As the editor of the Iranian Feminist Tribune, a website devoted to women's issues, Parvin Ardalan used to sit at her home computer each night, posting news articles on the site that the country's print press would never carry. She spread the word about sit-ins and seminars. At its busiest, the site attracted 70,000 visitors a day. But late last year, Ardalan received a text message from a friend informing her that the site had disappeared. Along with thousands of other websites--including opposition blogs like regimechange.blogspot.com and online retailers like Bloomingdales.com--the Feminist Tribune was blocked as part of a censorship campaign by Iran's new hard-line government but is still accessible outside Iran. "We lost one of our greatest tools," Ardalan says. "It's hindered our work, which I suppose was the goal."
For Western governments as much as for activists like Ardalan, the aims of the Iranian regime grow more alarming every day.
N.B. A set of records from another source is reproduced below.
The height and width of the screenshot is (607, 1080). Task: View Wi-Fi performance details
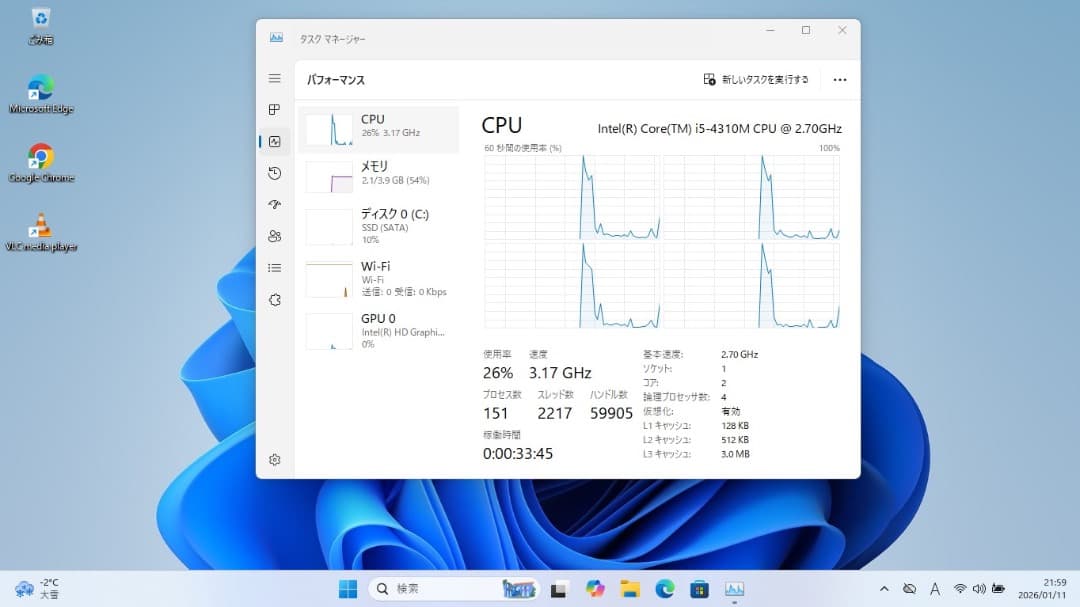click(378, 278)
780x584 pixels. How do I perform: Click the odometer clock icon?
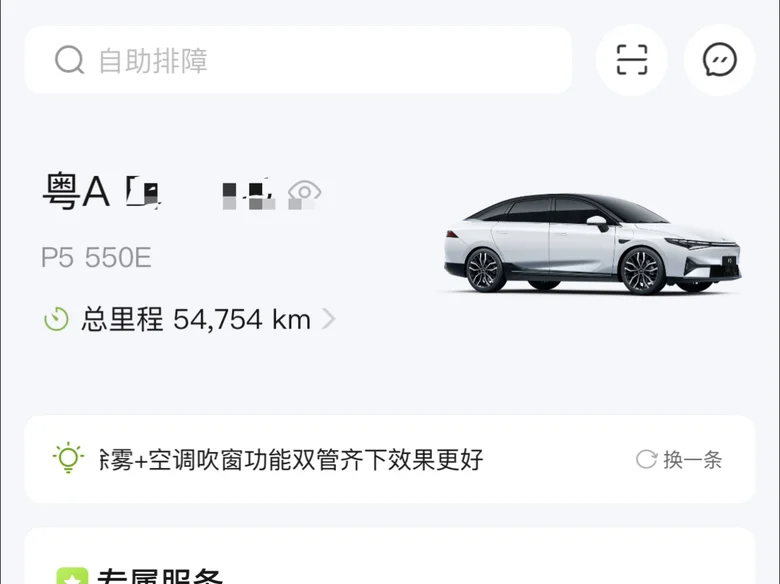56,319
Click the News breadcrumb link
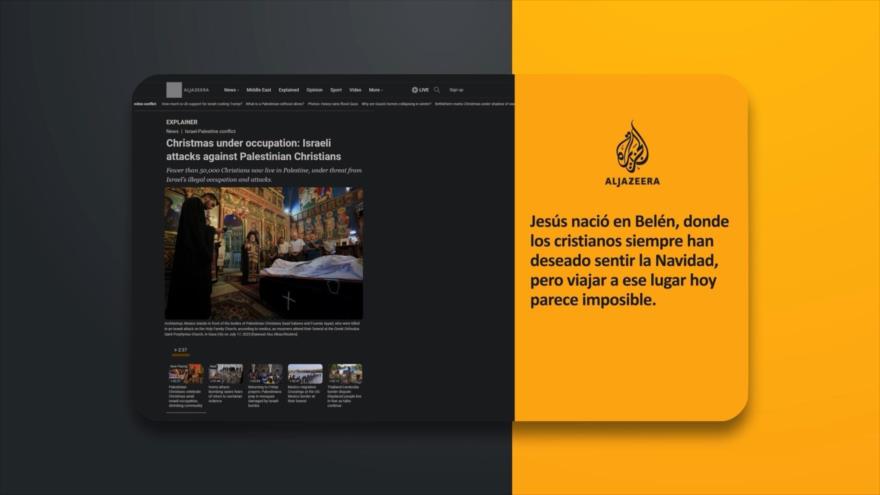880x495 pixels. (x=172, y=131)
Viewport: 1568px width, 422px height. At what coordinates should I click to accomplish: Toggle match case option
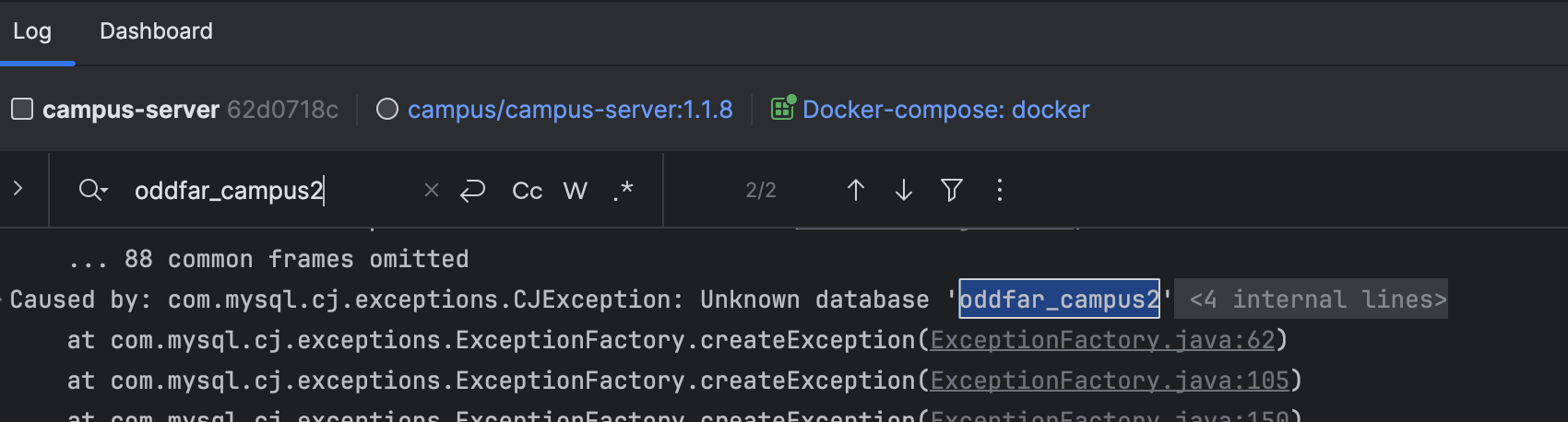tap(527, 190)
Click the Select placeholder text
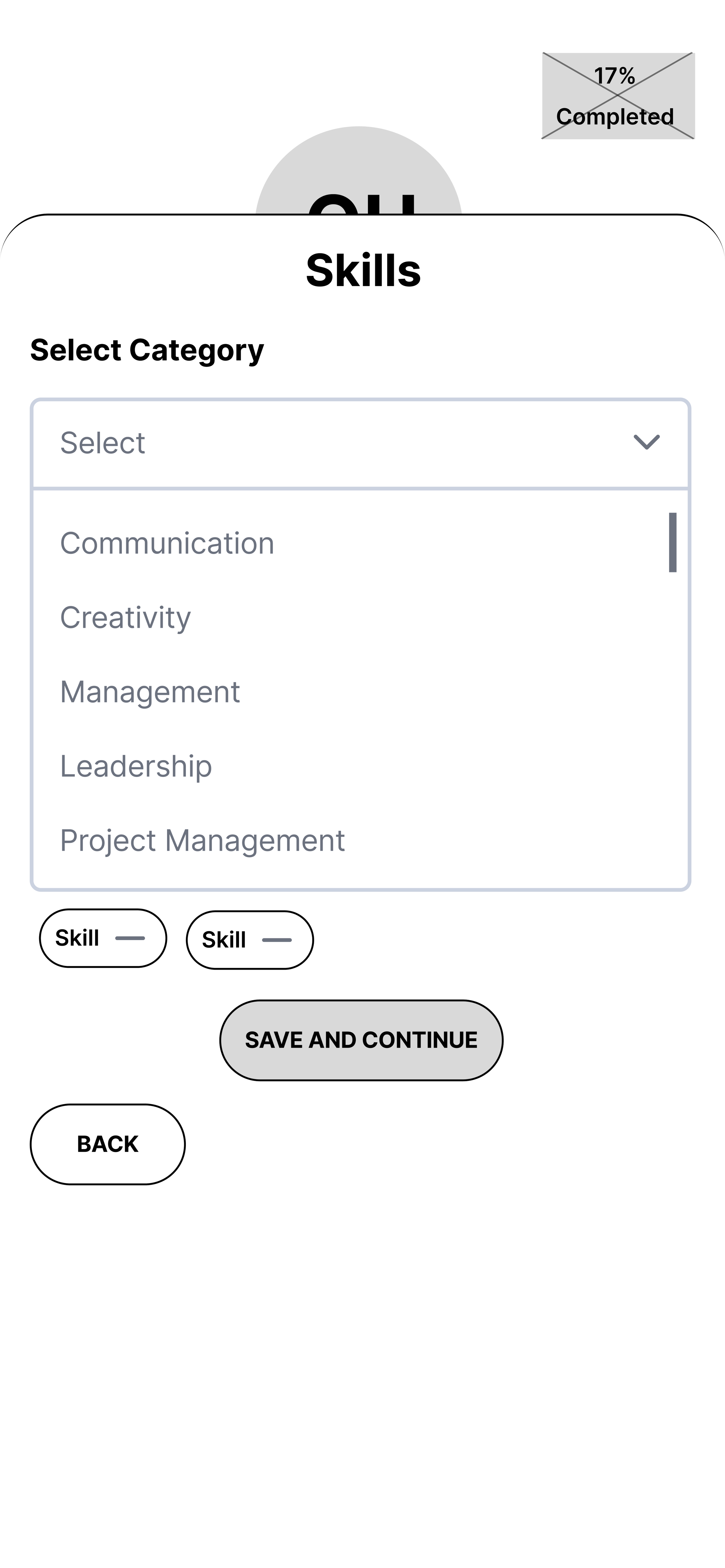The height and width of the screenshot is (1568, 725). coord(102,443)
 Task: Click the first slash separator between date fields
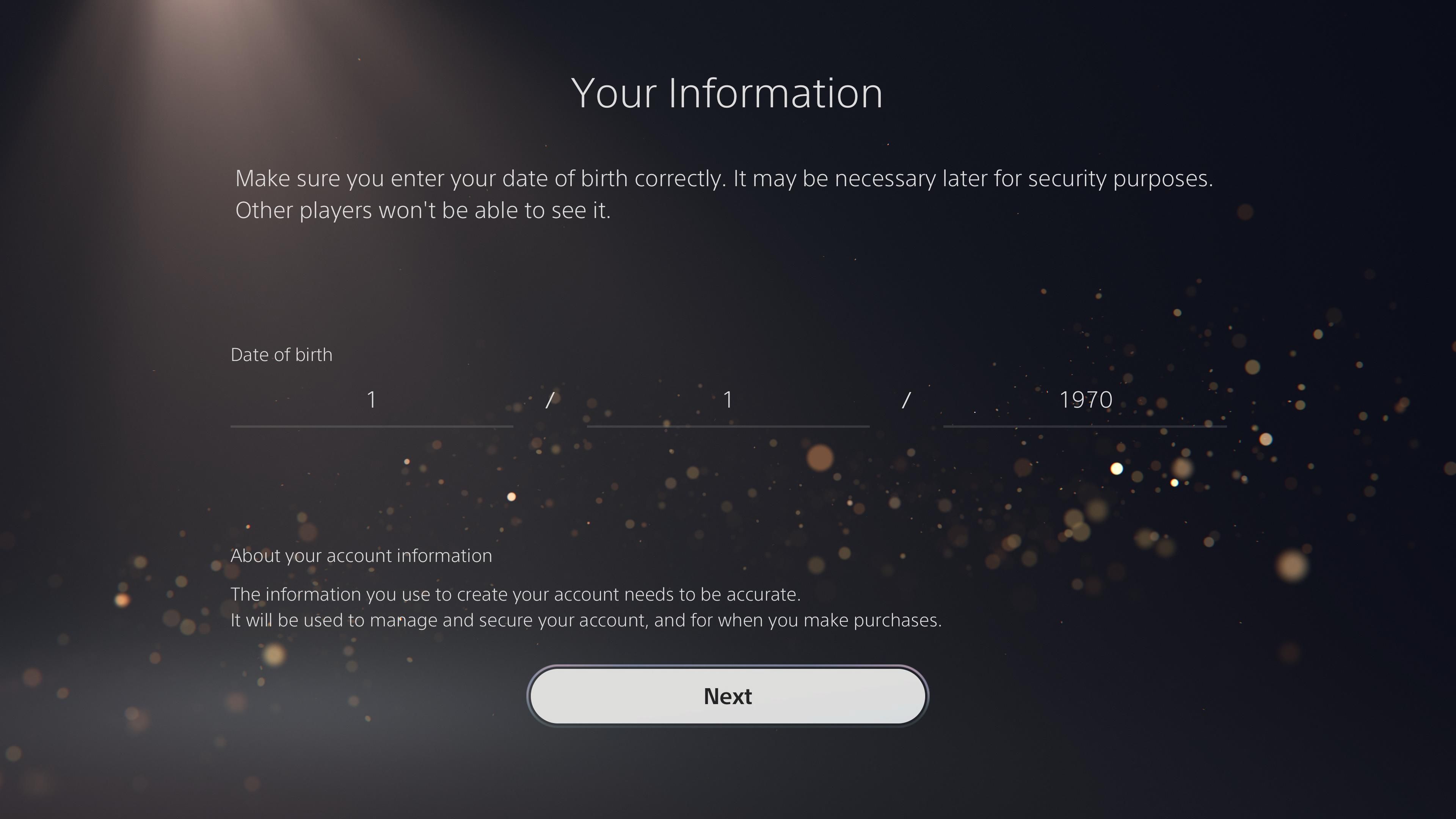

Led by President Mahmoud Ahmadinejad, Iran's elected government--whose powers are circumscribed by the country's ruling ayatullahs--has made confrontation the guiding tenet of its policies at home and in the world. The regime made its most provocative move yet last week, resuming work on its uranium-enrichment program, which the U.S. and some of its allies believe is a critical step toward the eventual production of nuclear weapons. The resumption touched off a flurry of international condemnation and raised the likelihood that Iran will be referred to the U.N. Security Council. U.S. Secretary of State Condoleezza Rice declared that by resuming enrichment activities, Iran has "shattered the basis for negotiation."
What happens next is still up in the air. The Bush Administration is pushing what one official calls a "very carefully calibrated, incremental approach." The first step would be a Security Council statement urging Iran to comply fully with inspectors from the International Atomic Energy Agency. If the Iranians refuse, the U.S. would urge the Security Council to issue a legal demand to Iran to suspend enrichment work. If all else fails, the U.S. and its allies are likely to pursue "targeted sanctions" against Tehran, such as restricting the regime's access to international financial channels and squeezing its ability to trade and travel. But getting agreement on the nature of sanctions--and avoiding a veto by Russia or China, which both have deep economic interests in Iran--could take months.
To many Iranians, Ahmadinejad's strategy of confrontation and refusal to compromise reflects the regime's unease as much as its pugnacity. At home, the new administration has sought to roll back the moves toward liberalization pursued by former President Mohammed Khatami and is imposing Islamic strictures and cracking down on even nonpolitical forms of expression, like women smoking in cafés and satellite TV. Some Iranians believe that the country's rulers fear further engagement with the West will embolden young people to demand greater freedoms, which may fatally undermine the regime's authority. "They feel danger, and their strategy of dealing with it is by attacking rather than cooperating," says a former senior reformist official.